The port project had three stages of development, the first to provide bunkering
services to ships that pass through Hambantota, the second to function as a
transshipment port and the third to operate as a port proper. Some of the
factors which the port project had taken into account when the initial planning
of the project was done appear to have changed now. At the initial stage, it was
mostly the ships that carried manufactured goods from China to the East Coast of
the United States and Western Europe that had passed through Hambantota. It was
safe to assume that this flow will increase over time along with the increase in
China’s trade with the West. However, a new production model is now emerging in
USA and in the Western Europe by using 3 Dimensional Printing (3D Printing)
technology for manufacturing. It has been predicted that this production model
will change the current “Made in China” label to “Made in USA” or “Made in EU”
label thereby putting all these ships that shuttle between China and the West
now to retirement. If this happens, the present installed capacity at Hambantota
for bunkering will go waste and the Port Project will have to redesign its
business and marketing plan accordingly. A similar business plan is called for
the new airport
at Mattala. A mere television advertising campaign targeting the
local population and telling them the many beauties of the airport will not
induce planes to use the airport; instead, new pleasure, entertainment and
business activities have to be developed around the airport to get international
passengers on a regular basis. Along with international passengers, the much
needed planes will also come to the airport.

# [SET TASKS]
1) Print the Hambantota port passage word for word, starting at "The port project had three" and ending at "Printing (3D Printing)".
2) According to the Hambantota port passage, what manufacturing technology is emerging in the USA and Western Europe?
3) Write the next part of the Hambantota port passage, picking up after its final sentence.
The listing that comes next is separate material, unrelated to the Hambantota port passage.

# [MATERIAL]
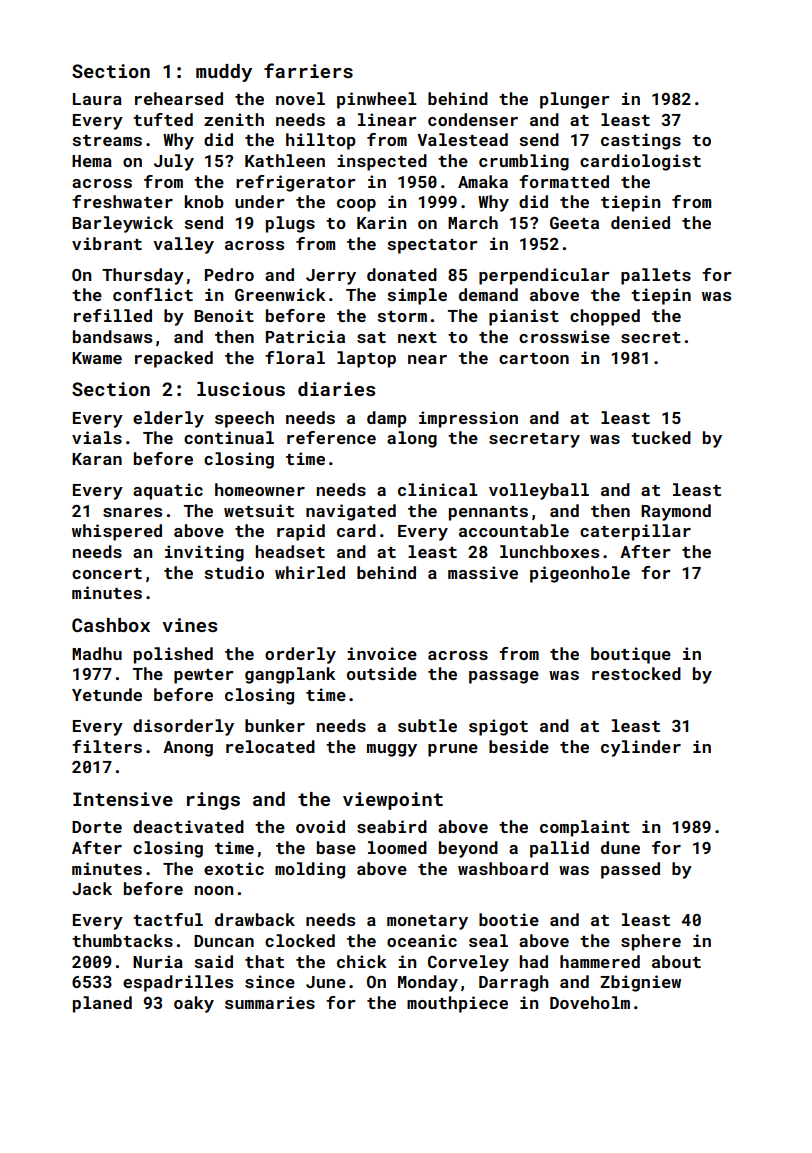  Describe the element at coordinates (97, 653) in the page. I see `Madhu` at that location.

# [ANSWERS FOR THE EXERCISE]
1)
The port project had three stages of development, the first to provide bunkering
services to ships that pass through Hambantota, the second to function as a
transshipment port and the third to operate as a port proper. Some of the
factors which the port project had taken into account when the initial planning
of the project was done appear to have changed now. At the initial stage, it was
mostly the ships that carried manufactured goods from China to the East Coast of
the United States and Western Europe that had passed through Hambantota. It was
safe to assume that this flow will increase over time along with the increase in
China’s trade with the West. However, a new production model is now emerging in
USA and in the Western Europe by using 3 Dimensional Printing (3D Printing)

2) 3 Dimensional Printing (3D Printing)

3)
Unbundle
big public enterprises
Fourth,
the management of these public enterprises has now become unwieldy because they
have not only become too large but also have expanded by means of so many
associate and subsidiary companies. In addition to that, these enterprises are
seeking to produce the whole range of their services under one management. This
has made these enterprises both inefficient and costly. The Central Bank had
therefore suggested earlier that they should be unbundled, meaning that
different operations such as production, distribution and marketing etc should
be separated and handled by means of separate enterprises set up for that
purpose. Such unbundling that will attract private sector involvement will help
these enterprises to improve the technology they are using in main production
lines. For instance, in the case of CEB, instead of relying on hydro or thermal
power, further research could be undertaken to use nano solar, as has been done
in California today, to develop nano technology to harvest solar power to
produce electricity.
Price
revisions to be accompanied by structural reforms
Hence,
mere periodical price revisions will not rescue the loss making public
enterprises. They should be accompanied by a comprehensive structural reform
programme to make them both financially and structurally viable. The
postponement of this reform programme as has been done in the past will surely
be fatal to Sri Lanka.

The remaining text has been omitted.